Minicircle vector for non-insertional transgene expression in quiescent cells and tissues

The minicircle is a non-viral DNA vector for non-insertional transgene expression. A typical minicircle contains a transgene expression cassette, and is free of all other plasmid DNA elements, including an antibiotic resistance gene and a plasmid DNA replication origin. This reduces the potential for silencing and inflammatory effects associated with these sequences.

The minicircle produced with this method provides a stable and persistent expression of the transgene expression cassette in quiescent cells and tissues, and reduces CpG inflammatory responses observed in some plasmid transfection schemes.

This invention improves the production of minicircle DNA by making a versatile bacterial strain. This bacterium is genetically engineered to express (1) multiple copies of an inducible phiC31 gene, the recombinase which mediates the formation of a minicircle expression cassette from the parental plasmid; (2) multiple copies of an inducible ISce1 gene, the restriction enzyme, which when expressed destroys the unwanted plasmid bacterial backbone DNA, and (3) two different genes encoding transporters of L-arabinose, which is the inducer of the araC.BAD system controlling the expression of both the recombinase phiC31 and the restriction enzyme ISce1.

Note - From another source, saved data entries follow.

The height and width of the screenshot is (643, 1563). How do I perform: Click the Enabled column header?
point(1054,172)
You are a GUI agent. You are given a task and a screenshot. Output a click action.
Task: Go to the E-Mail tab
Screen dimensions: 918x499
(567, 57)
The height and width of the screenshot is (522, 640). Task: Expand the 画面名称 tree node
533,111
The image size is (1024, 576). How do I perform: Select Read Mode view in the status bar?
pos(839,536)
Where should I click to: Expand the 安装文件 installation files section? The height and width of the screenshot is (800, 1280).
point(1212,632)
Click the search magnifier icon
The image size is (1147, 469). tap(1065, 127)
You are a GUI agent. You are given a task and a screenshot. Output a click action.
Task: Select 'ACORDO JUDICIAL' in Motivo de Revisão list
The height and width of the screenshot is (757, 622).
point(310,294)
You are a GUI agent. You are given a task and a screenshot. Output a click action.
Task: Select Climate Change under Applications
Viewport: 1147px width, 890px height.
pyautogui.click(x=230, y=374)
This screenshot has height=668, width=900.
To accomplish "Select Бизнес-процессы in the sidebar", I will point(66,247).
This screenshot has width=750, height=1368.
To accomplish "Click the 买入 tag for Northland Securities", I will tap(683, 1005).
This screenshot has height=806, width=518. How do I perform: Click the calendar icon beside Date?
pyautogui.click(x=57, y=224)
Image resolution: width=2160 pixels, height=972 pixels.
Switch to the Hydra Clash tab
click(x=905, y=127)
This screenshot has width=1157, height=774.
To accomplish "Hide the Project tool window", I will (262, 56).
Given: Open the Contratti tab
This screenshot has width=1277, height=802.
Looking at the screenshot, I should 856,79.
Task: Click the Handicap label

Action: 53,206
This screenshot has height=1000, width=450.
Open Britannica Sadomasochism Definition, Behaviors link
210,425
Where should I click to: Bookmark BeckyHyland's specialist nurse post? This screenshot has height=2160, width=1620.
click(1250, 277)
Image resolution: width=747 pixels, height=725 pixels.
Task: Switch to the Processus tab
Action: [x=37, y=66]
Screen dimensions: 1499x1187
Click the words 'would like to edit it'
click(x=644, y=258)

Consequently, the new system has the following advantages:

(1) Reduces contamination of parental plasmid and its derivatives from 5 -15% to 1%.
(2) Reduces the time of minicircle preparation to that of routine plasmid preparations
(3) Reduces the amount of arabinose required by over 100-fold.
(4) Reduces the risk of phiC31/ISceI genes by removing them from the parental plasmid to the bacterial genome making the final process GMP compatible.